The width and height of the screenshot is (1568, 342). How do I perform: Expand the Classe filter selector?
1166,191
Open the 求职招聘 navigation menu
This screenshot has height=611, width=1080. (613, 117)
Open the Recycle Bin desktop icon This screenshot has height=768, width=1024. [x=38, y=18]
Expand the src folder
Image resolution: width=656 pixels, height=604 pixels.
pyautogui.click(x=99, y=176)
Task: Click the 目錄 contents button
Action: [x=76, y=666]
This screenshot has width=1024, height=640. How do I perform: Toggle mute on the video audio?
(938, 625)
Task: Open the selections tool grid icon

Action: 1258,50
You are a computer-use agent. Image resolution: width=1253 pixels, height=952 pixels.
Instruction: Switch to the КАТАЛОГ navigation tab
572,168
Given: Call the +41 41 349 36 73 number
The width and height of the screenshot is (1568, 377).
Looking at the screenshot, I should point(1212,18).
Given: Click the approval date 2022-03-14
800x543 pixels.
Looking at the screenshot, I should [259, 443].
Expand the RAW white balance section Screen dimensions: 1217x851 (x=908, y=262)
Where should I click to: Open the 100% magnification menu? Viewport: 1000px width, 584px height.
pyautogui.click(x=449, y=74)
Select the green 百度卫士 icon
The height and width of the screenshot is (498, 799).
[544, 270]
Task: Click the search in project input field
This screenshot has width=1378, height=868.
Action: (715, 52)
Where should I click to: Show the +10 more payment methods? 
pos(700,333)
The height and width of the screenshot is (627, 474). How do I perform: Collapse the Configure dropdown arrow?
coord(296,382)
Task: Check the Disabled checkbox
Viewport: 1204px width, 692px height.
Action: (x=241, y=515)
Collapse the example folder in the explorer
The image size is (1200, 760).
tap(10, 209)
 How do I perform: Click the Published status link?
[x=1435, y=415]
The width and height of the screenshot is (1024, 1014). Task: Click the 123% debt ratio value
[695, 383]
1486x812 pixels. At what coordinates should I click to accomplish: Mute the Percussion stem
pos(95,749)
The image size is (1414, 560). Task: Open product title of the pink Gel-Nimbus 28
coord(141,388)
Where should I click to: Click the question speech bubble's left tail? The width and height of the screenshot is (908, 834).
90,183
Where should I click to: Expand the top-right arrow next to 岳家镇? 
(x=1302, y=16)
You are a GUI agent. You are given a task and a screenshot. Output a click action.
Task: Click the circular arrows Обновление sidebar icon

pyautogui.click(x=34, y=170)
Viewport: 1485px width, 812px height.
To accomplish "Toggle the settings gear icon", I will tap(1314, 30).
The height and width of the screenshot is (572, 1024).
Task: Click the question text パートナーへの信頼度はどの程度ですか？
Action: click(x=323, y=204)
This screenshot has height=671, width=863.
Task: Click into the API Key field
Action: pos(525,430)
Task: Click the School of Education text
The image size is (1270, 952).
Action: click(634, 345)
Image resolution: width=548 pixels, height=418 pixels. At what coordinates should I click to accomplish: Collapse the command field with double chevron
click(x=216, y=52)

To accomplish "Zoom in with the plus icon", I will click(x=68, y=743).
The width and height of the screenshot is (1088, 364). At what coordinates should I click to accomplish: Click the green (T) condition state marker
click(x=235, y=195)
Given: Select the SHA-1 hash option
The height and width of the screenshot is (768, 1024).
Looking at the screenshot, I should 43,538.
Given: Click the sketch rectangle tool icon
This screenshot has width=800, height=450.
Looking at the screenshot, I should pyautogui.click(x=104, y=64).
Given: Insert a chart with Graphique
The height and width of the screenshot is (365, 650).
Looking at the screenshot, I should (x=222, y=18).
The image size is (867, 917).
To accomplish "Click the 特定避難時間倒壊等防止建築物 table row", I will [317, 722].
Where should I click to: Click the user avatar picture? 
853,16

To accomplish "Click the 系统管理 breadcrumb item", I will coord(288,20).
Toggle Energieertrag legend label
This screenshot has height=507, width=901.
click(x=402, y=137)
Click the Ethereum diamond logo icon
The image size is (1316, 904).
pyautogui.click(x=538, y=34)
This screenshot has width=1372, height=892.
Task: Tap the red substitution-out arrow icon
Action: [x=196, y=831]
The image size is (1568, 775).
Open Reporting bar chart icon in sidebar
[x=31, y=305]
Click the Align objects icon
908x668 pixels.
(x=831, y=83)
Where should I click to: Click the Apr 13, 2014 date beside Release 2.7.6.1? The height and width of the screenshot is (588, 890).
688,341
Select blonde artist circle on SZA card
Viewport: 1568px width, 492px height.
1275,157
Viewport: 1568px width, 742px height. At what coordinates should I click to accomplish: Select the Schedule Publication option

• WHAT THE EXERCISE ASKS: Swap "avatar" for "profile" in the stretch from the line containing "Where should I click to: Click the user" through the end of the lines, and give back only that stretch with nothing else altered.

• EXPECTED ANSWER:
Where should I click to: Click the user profile picture? 
853,16

To accomplish "Click the 系统管理 breadcrumb item", I will coord(288,20).
Toggle Energieertrag legend label
This screenshot has height=507, width=901.
click(x=402, y=137)
Click the Ethereum diamond logo icon
The image size is (1316, 904).
pyautogui.click(x=538, y=34)
This screenshot has width=1372, height=892.
Task: Tap the red substitution-out arrow icon
Action: [x=196, y=831]
The image size is (1568, 775).
Open Reporting bar chart icon in sidebar
[x=31, y=305]
Click the Align objects icon
908x668 pixels.
(x=831, y=83)
Where should I click to: Click the Apr 13, 2014 date beside Release 2.7.6.1? The height and width of the screenshot is (588, 890).
688,341
Select blonde artist circle on SZA card
Viewport: 1568px width, 492px height.
1275,157
Viewport: 1568px width, 742px height. At what coordinates should I click to accomplish: Select the Schedule Publication option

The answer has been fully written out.